Where AWS is the likely migration path for an app if it needs to be scaled beyond dev containers, already having tested with an SQS workalike prevents rework.
Celery's flower utility doesn't work with SQS or GCP's {Cloud Tasks, Cloud Pub/Sub, Firebase Cloud Messaging FWIU} but does work with AMQP, which is a reliable messaging protocol.
RabbitMQ and other MOMs like Kafka are very versatile. What is the use case for not using SQS right now, but maybe later?

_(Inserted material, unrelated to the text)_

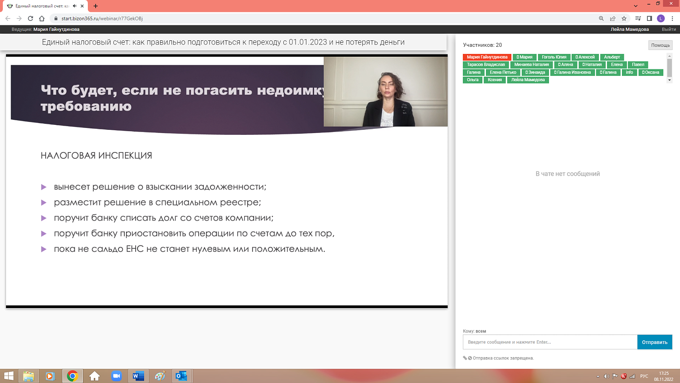Open the Chrome three-dot menu
Viewport: 680px width, 383px height.
[x=673, y=19]
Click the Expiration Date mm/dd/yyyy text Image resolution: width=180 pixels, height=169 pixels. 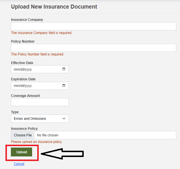coord(23,86)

And if there is a use case (e.g. production-grade on-premise deployment), why not a client-side facade for a production-grade MOM (e.g. in Celery instead of sqs: amqp:)? Most MOMs should be more feature-rich than SQS. At-least-once delivery without pub/sub is usually the baseline and easy to configure.
I mean if this project reaches its goal to provide an SQS compatible replacement, that is nice, but I wonder if such a maturity comes with the complexity this project originally wants to avoid.
When you are developing an information system but don't want to pay for SQS in development or in production; for running tests with SQLite instead of MySQL/Postgres though.
SQS and heavier ESBs are overkill for some applications, and underkill for others where an HA configuration for the MQ / task queue is necessary.
Tests might be a valid use case, but doesn't seem to be the goal here and there are some solutions out there if you dont want to start a lightweight broker in a container.
Why would you want to use the SQS protocol in production without targeting the SQS "broker" as well? The timing and the AWS imposed quotas are bound to be different.
There are plenty brokers that fit different needs. I don't see the SQS protocol especially with security and so on in mind as a good fit in this case.
The switching cost from local almost-SQS to expensive HA SQS for scale and/or the client.
SQS is not a reliable exactly-once messaging protocol like AMQP, and it doesn't do task-level accounting or result storage (which SQLite also solves for).
I don't know where you are getting at. I work on a project with SQS and I worked with RabbitMQ, ArtemisMQ and other MOM technologies as well. At least once delivery is something you can achieve easily. This would be the common ground that SQS can also provide. The same is true for Kafka.